TASK GOAL:
Echo the data from the line containing "This screenshot has" through the line containing "pyautogui.click(x=70, y=149)", both included, omitting the pictures.

MATERIAL FOR THIS TASK:
════════════════════
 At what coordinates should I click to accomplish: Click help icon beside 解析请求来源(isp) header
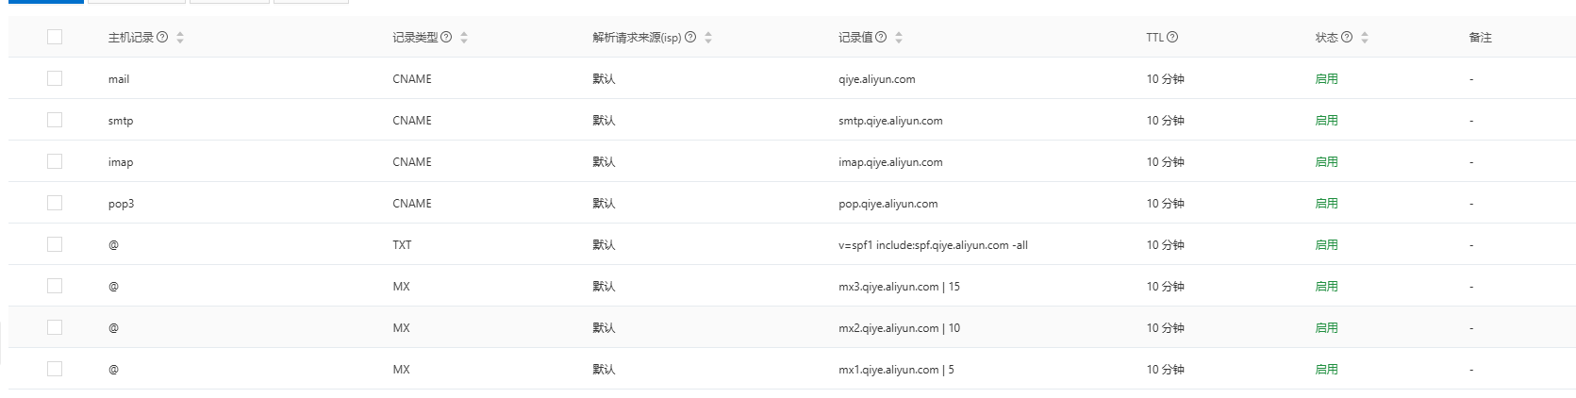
════════════════════
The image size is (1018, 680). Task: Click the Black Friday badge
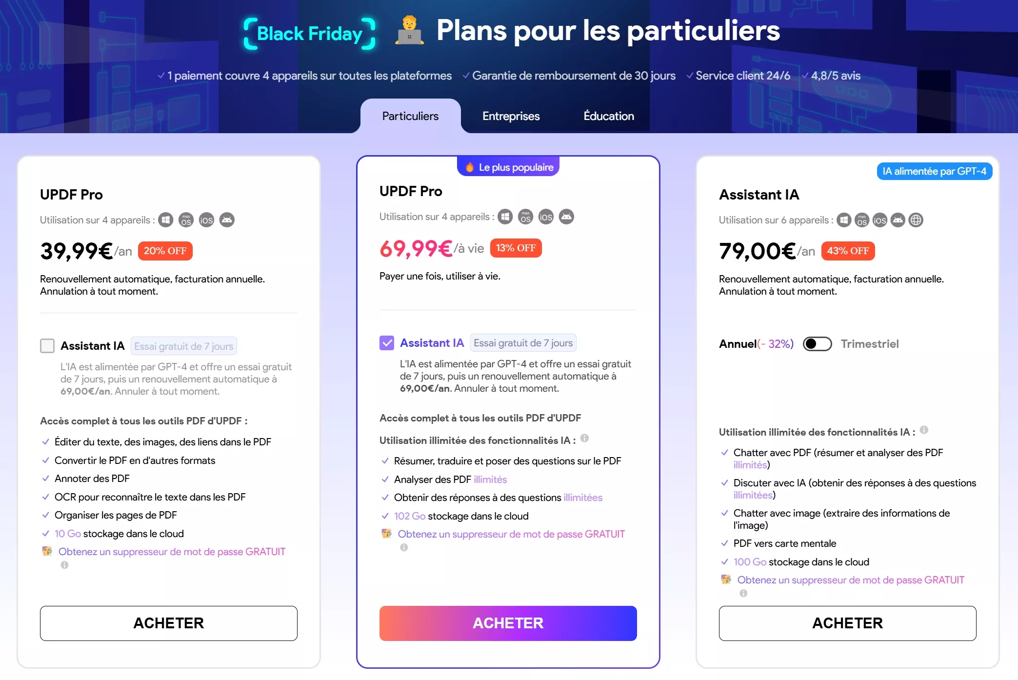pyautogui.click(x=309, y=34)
════════════════════
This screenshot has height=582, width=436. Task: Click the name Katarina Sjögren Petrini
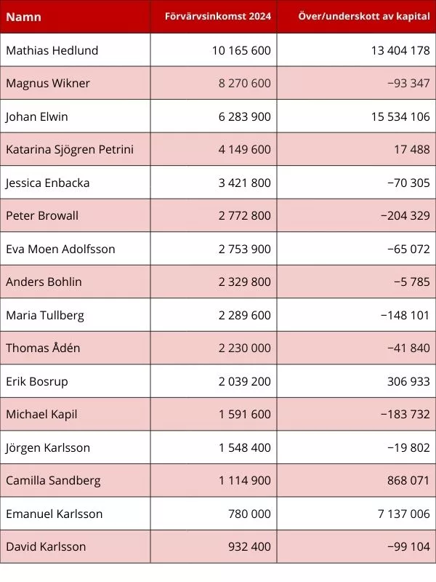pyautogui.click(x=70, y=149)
════════════════════
COMPLETE RESPONSE:
This screenshot has height=582, width=436. Task: Click the name Katarina Sjögren Petrini
pyautogui.click(x=70, y=149)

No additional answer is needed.